Regulatory T cells, or Tregs, ensure our immune responses don’t spin out of control and can cause autoimmune diseases. But on the flip side, they can also limit the power of the immune system to fight cancer. Scientists have now found a way to suppress Tregs’ activity, and they believe it will enhance the effectiveness of immuno-oncology treatments.
The key is a protein called the Yes-associated protein (YAP). YAP is a transcriptional regulator known for its role in the Hippo signaling pathway, which controls organ size and apoptosis, or programmed cell death. When activated, it can inhibit apoptosis in cells and can thus lead to the formation of tumors. However, little has been understood about YAP in immune cells until now.

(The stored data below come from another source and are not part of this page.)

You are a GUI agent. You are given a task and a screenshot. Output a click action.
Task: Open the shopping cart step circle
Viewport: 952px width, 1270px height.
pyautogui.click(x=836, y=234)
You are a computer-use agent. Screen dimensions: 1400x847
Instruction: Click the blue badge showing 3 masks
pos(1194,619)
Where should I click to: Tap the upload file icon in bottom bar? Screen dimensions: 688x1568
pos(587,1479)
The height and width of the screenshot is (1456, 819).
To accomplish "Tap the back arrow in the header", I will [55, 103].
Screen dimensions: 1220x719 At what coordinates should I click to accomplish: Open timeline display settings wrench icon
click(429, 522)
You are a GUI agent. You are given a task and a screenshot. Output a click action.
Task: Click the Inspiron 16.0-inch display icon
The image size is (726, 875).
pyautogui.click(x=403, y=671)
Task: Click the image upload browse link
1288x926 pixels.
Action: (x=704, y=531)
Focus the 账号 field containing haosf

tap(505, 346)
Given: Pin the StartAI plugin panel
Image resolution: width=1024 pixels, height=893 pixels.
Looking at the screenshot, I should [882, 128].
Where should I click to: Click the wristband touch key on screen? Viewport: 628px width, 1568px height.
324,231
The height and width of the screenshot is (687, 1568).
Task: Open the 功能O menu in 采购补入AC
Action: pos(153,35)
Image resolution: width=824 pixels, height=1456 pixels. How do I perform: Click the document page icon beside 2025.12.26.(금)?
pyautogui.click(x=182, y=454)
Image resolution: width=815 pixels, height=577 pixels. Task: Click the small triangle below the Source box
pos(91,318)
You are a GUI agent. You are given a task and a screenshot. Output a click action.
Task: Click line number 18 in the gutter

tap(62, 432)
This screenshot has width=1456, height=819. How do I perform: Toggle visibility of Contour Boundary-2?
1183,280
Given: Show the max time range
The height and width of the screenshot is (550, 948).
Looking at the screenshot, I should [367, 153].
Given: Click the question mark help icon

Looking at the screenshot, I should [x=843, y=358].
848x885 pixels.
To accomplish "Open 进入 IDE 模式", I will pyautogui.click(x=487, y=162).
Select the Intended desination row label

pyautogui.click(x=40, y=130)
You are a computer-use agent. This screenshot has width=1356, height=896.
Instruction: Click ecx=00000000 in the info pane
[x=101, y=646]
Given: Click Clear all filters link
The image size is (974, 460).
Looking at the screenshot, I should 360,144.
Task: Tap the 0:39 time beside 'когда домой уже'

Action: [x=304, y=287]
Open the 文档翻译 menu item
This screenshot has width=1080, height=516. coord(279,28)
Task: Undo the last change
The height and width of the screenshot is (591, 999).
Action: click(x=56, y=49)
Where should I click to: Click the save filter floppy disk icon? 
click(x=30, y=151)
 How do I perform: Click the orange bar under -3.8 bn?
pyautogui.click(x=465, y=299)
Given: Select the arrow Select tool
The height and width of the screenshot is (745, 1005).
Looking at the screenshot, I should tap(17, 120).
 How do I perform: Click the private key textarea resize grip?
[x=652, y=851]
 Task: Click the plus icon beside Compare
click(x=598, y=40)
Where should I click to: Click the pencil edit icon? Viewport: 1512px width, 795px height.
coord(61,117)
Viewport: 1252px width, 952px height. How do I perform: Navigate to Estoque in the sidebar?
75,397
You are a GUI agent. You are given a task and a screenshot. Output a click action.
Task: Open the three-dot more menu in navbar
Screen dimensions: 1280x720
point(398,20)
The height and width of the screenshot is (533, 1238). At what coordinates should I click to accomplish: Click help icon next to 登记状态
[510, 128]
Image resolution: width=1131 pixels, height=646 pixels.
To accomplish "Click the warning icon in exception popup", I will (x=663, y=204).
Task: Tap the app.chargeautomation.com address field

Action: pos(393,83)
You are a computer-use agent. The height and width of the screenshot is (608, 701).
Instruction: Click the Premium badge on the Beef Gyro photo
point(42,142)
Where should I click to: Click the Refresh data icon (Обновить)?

Researchers at the Johns Hopkins Kimmel Cancer Center have found that YAP plays a role in the suppression of Tregs’ anti-tumor activity. They reported their discovery in Cancer Discovery.
The team used a mouse model with Treg-specific YAP deficiency. The mice grew normally, without defects in T-cell development or any immune pathologies. They then challenged the mice with an aggressive form of melanoma and found that YAP-knockout mice controlled the growth of the melanoma cells, while tumors grew fast in normal mice. What's more, the activation of tumor-fighting immune cells in YAP-knockout mice was much less restrained.
There is a YAP inhibitor on the market called verteporfin—an eye drug marketed as Visudyne by Bausch & Lomb. So the Johns Hopkins team tested the drug in mice alone and in combination with either an anti-PD1 or a cancer vaccine called GM-Vac. While all resulted in tumor size reduction in mice, the combination therapies showed better results than the monotherapy did, they reported.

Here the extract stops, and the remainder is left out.